The more I learn about the technical details of how ML systems are implemented, ...

HarHarVeryFunny · on April 15, 2023

> Where is the connection between computational details and the model's high-level behavior?

I think for the most part we don't know. People at OpenAI/etc who are training/testing these models and trying to control them no doubt have some understanding of how they are actually working, but they are certainly not claiming to fully understand.

At a purely conceptual level I think the best way to begin to bridge the gap between plumbing and behavior is to forget the training objective and consider what the models must have been forced to learn in order to optimize that objective. Sutskever from OpenAI has called what they've learnt a "world model", meaning a model of the generative processes (the human mind and entities being discussed?) that are producing the sequence of words they are predicting. It's certainly way more abstract than learning some "stochastic parrot" surface level statistics of the training data, even if that's maybe a good starting point to describe it to a layman.

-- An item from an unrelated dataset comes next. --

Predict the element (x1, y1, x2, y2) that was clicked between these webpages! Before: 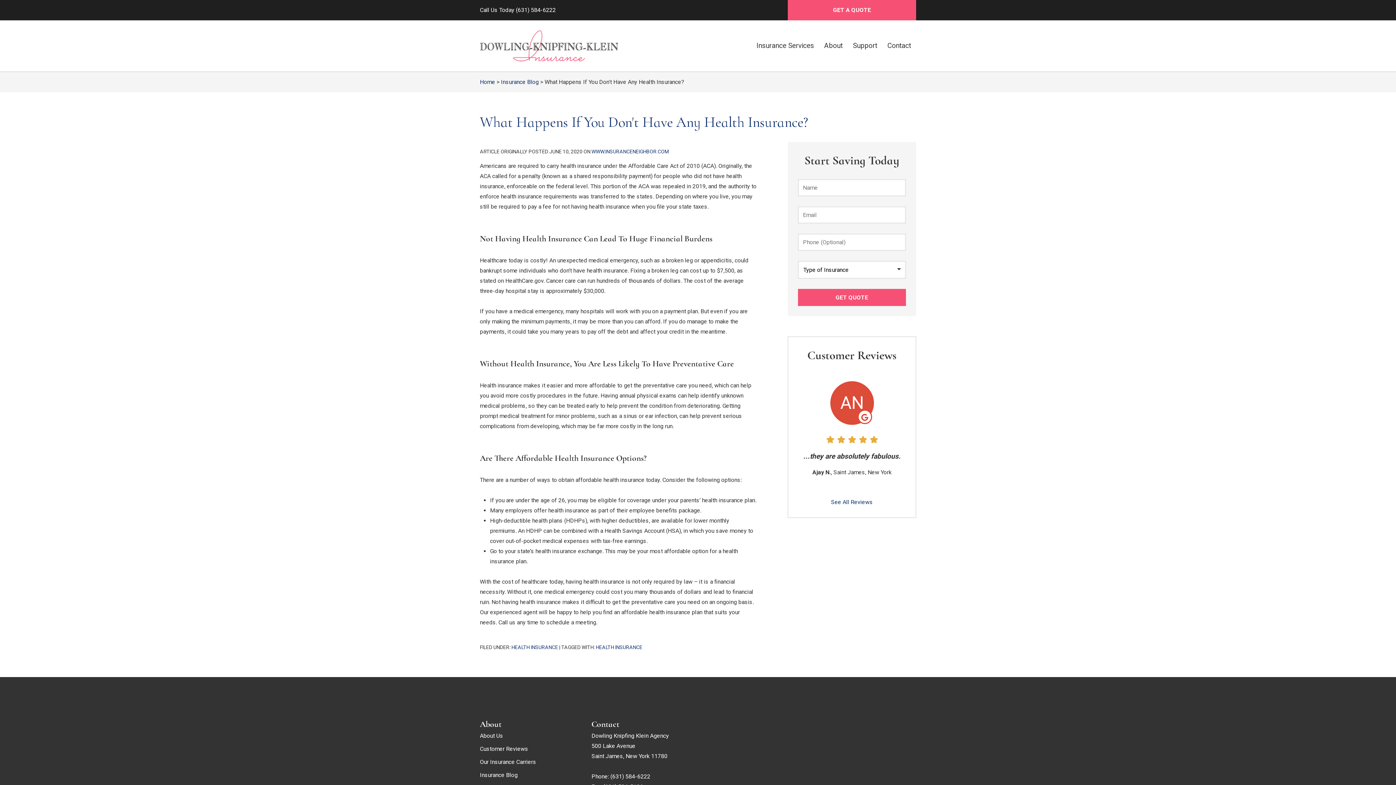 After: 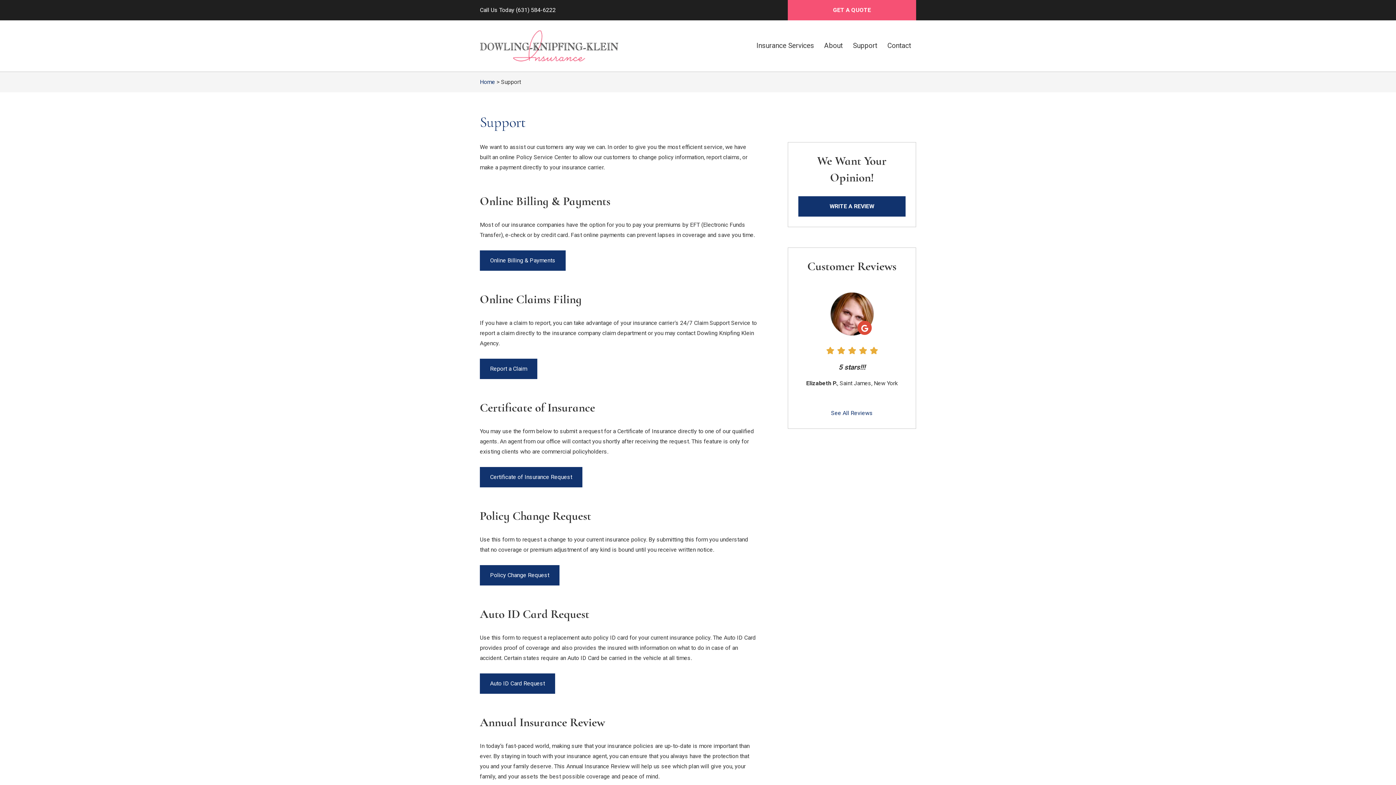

It would be fascinating to know exactly how these models are performing reasoning - by analogy (abstract pattern matching) perhaps ?

albertzeyer · on April 15, 2023

There is some research trying to analyze and explain how and why it learns.

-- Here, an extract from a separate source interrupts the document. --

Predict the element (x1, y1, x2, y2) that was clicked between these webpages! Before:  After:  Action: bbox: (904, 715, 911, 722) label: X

https://transformer-circuits.pub/2021/framework/index.html

https://transformer-circuits.pub/2023/privileged-basis/index...

https://distill.pub/2020/circuits/

But I would not expect that we will really understand in detail how everything works. But do we need to? We also don't understand how the human brain works, but it is still useful.

ChatGTP · on April 15, 2023

The answer is yes. Otherwise the answer should be, we can't really trust the output and it will need to be treated rather suspiciously,just like we have to treat human outputs. At least humans can generally explain their rationale and be hold accountable.

albertzeyer · on April 15, 2023

GTP can also explain its reasoning. But that does not tell at all whether this reasoning is really accurate or correct. The same as for humans. When you ask them for some reasoning, they will give you sth, but it doesn't mean that is their real reasoning. There is always a lot of subjective feeling involved which you cannot really formalize. For both GPT and humans.

You can't really trust the output of humans. Still, they are somewhat useful.

p-e-w · on April 16, 2023

As mentioned by GP, though, humans can be held accountable. I believe that is the main reason why people can (sometimes) be trusted: They worry about what will happen to them if they break that trust.

There is no reason to assume that current and future AIs have anything resembling that mechanism.

simonh · on April 15, 2023

The more you understand something the better you can optimise, improve and engineer it. There’s also a matter of trust, particularly on issues like alignment. It’s hard to trust someone if you don’t understand their motivations.

SanderNL · on April 15, 2023

We just don’t know. We can’t even agree on if there is any significant high-level behavior.

“It’s alive!” and “stochastic parrot” are still both quite popular in my experience.

eiz · on April 15, 2023

> Where is the connection between computational details and the model's high-level behavior? Do we even know?

This is an active area of study ("mechanistic interpretability") and it's very early days. For instance here's a paper I read recently that tries to explain how a very simple transformer learns how to do modular arithmetic: https://arxiv.org/abs/2301.05217

Curious what interesting results people are aware of in this area.

pmoriarty · on April 15, 2023

This is called emergent behavior, and we don't know how it happens with organic brains, minds, and neurons either.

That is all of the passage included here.